Francesco Crispino recensisce Babygirl di Halina Reijn da Venezia 81.
Che cosa accade quando un desiderio troppo a lungo represso inizia a prendere il sopravvento nel tessuto psichico di un individuo fino ad arrivarne a mettere a repentaglio la maschera sociale, fino addirittura a minarne l’invidiabile situazione familiare e lavorativa faticosamente costruita? È questa la scaturigine del terzo lungometraggio dell’olandese Halina Reijn, qui nelle vesti anche di Producer e autrice dello script, interamente costruito sulla dinamica relazionale che si istituisce tra Romy, amministratrice delegata di una potente società di automazione che fa un uso diffuso di Intelligenze Artificiali, e Samuel, stagista dell’azienda e assai più giovane di lei.
Una dinamica animata da reciproche pulsioni sadomasochistiche, definita attraverso il ribaltamento dei rispettivi ruoli sociali e costruita dalla regista olandese come una sorta di catabasi contemporanea, con un’algida e notturna New York a fare da sfondo mai neutro.

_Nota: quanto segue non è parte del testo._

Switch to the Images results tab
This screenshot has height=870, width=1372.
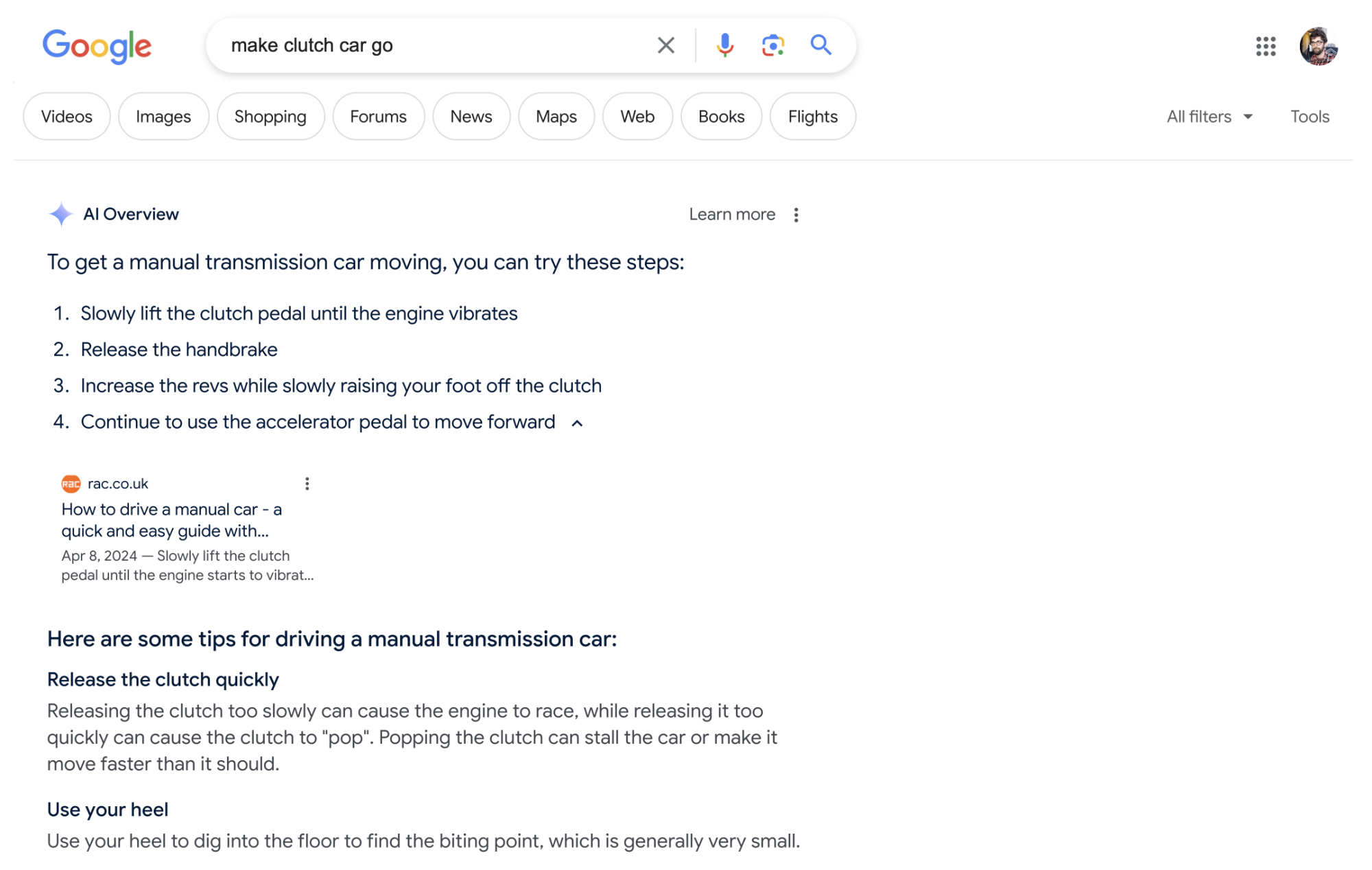[163, 117]
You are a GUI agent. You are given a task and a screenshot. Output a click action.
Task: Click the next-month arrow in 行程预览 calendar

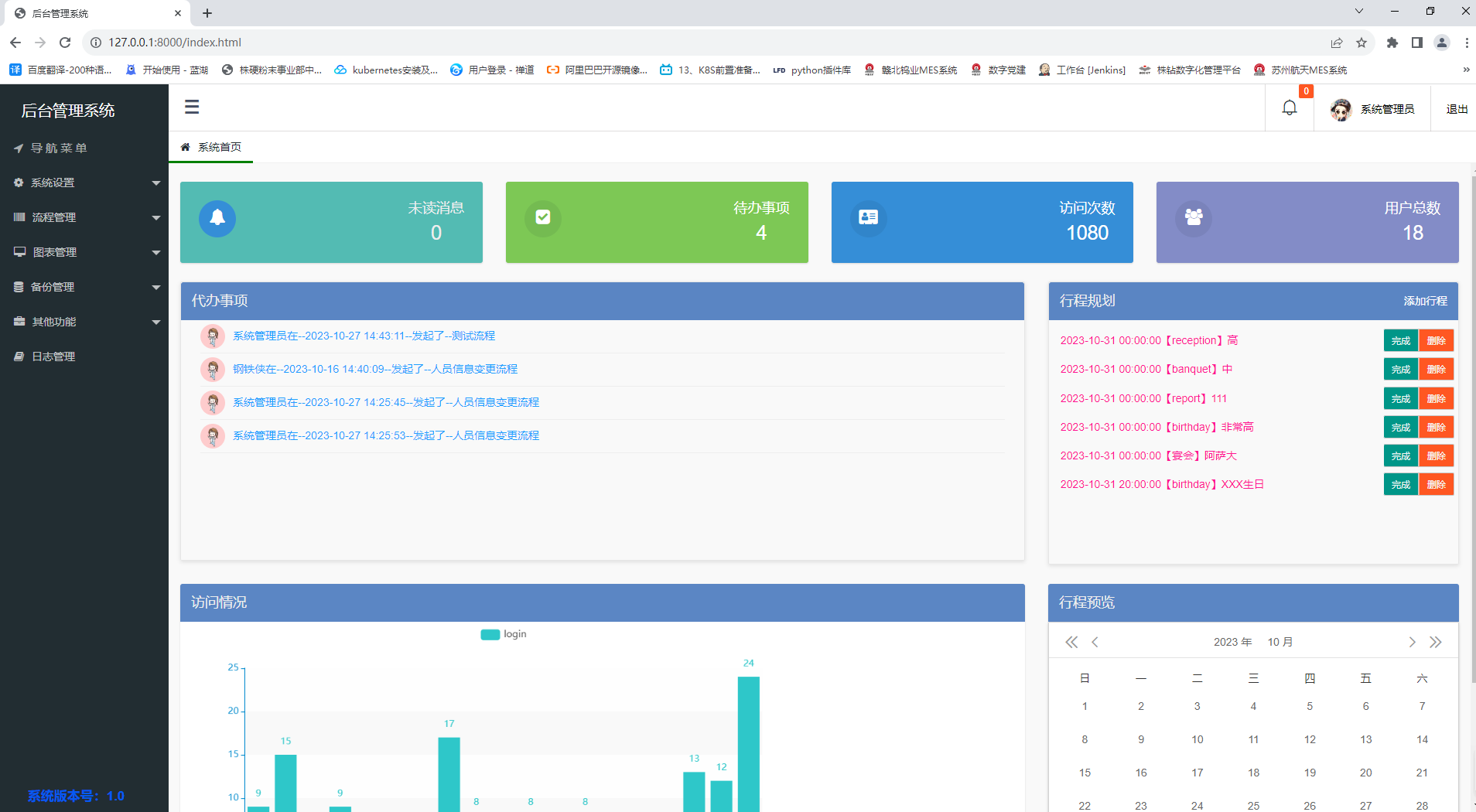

Le istanze sulle quali si poggia la narrazione tuttavia svaniscono subito, risucchiate nel vortice di un plot poco originale (dove echeggiano un certo Oshima, l’Haneke de La pianiste e l’Almodovar di Hatame! solo per citare i riferimenti cinematografici più alti), e incapace di smarcarsi dalla prevedibilità annunciata fin dalle prime sequenze, nonché da una messinscena che sembra preoccupata solo di dare una composizione glamour alle sequenze hard che la informano. Il risultato finale è dunque modesto, ed è un vero peccato. Perché Babygirl avrebbe un grande potenziale come body-horror, se solo lo sguardo di Reijn sul corpo ormai immobilizzato dal botox e anestetizzato dalla crioterapia di Nicole Kidman fosse meno superficiale.